Love, therefore, is similar to a gad-fly;[140] needy by nature, it still remains needy, whatever it may obtain; it could never be satisfied, for this would be impossible for a being that is a mixture; no being could ever be fully satisfied if by its nature it be incapable of attaining fulness; even were it satisfied for a moment, it could not retain anything if its nature made it continue to desire. Consequently, on one side, Love is deprived of all resources[141] because of its neediness; and on the other, it possesses the faculty of acquisition, because of the reason that enters into its constitution.

GUARDIANS, AS WELL AS MEN, ARE URGED BY DIVINE DISCONTENT.

All other Guardians have a similar constitution. Each of them desires, and causes the acquisition of the good he is destined to procure; that is the characteristic they have in common with Love. Neither could they ever attain satisfaction; they still desire some particular good. The result of this is that the men who here below are good are inspired by the love of the true, absolute Good, and not by the love of such and such a particular good.[142] Those who are subordinated to divers Guardians are successively subordinated to such or such a Guardian; they let the simple and pure love of the absolute Good rest within themselves, while they see to it that their actions are presided over by another Guardian, that is, another power of their soul, which is immediately superior to that which directs them, or is active within them.[143] As to the men who, driven by evil impulses, desire evil things, they seem to have chained down all the loves in their souls, just as, by false opinions, they darken the right reason which is innate within them.
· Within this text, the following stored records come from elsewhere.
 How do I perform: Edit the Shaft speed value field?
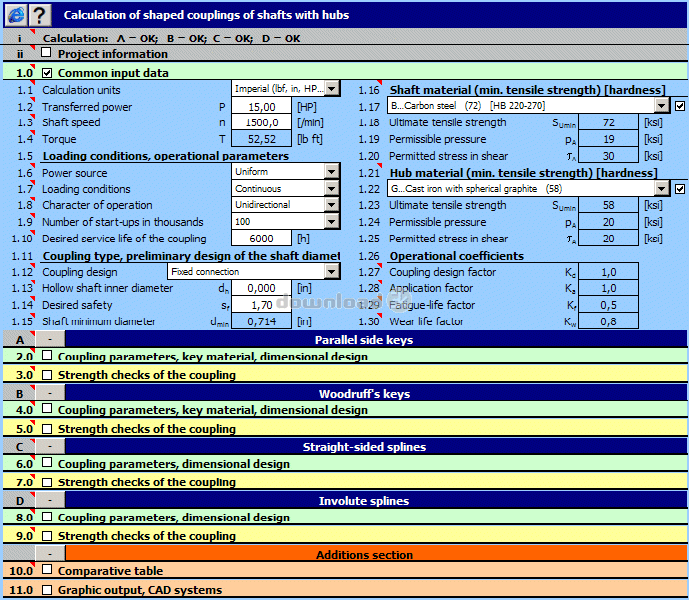coord(261,122)
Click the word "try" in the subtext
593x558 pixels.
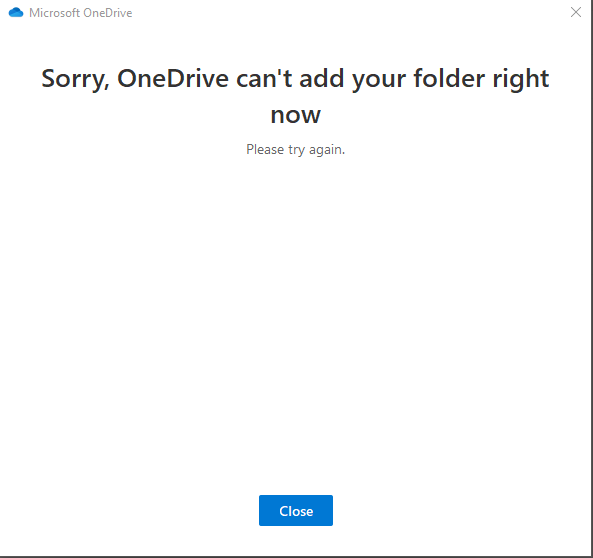pyautogui.click(x=296, y=150)
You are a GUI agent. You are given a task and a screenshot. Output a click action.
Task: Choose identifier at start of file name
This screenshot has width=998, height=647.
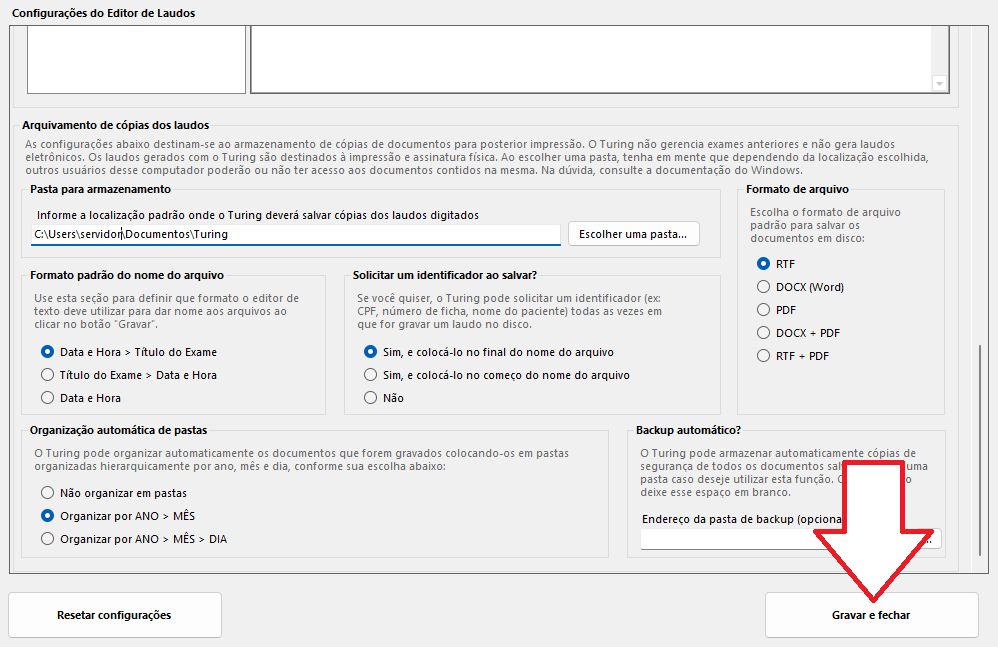(371, 375)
Thus all the loves implanted in us by nature, and which conform to nature, are all good; those that belong to the inferior part of the soul are inferior in rank and power; those that belong to the superior part are superior; all belong to the being of the soul. As to the loves which are contrary to nature, they are the passions of strayed souls, having nothing essential or substantial; for they are not engendered by the pure Soul; they are the fruits of the faults of the soul which produces them according to her vicious habits and dispositions.
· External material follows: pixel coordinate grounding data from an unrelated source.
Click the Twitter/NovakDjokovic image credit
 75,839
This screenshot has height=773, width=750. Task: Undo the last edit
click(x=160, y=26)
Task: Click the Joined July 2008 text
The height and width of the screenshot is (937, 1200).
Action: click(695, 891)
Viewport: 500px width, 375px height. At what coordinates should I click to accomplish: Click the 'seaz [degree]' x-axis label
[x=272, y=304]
RIGHT THOUGHTS POSSESS REAL EXISTENCE.

In general, we might admit that the true goods which are possessed by the soul when she acts conformably to her nature, by applying herself to things determined (by reason), constitute real being; that the others, on the contrary, are not engendered by the very action of the soul, and are only passions.[144] Likewise, false intellections lack real being, such as belongs to true intellections, which are eternal and determinate, possessing simultaneously the intellectual act, the intelligible existence and essence; and this latter not only in general, but in each real intelligible being (manifesting?) Intelligence in each idea. As to us, we must acknowledge that we possess only intellection and the intelligible; we do not possess them together (or completely), but only in general; and hence comes our love for generalities. Our conceptions, indeed, usually trend towards the general. It is only by accident that we conceive something particular; when, for instance, we conceive that some particular triangle's angles amount to two right angles, it is only as a result of first having conceived that the triangle in general possesses this property.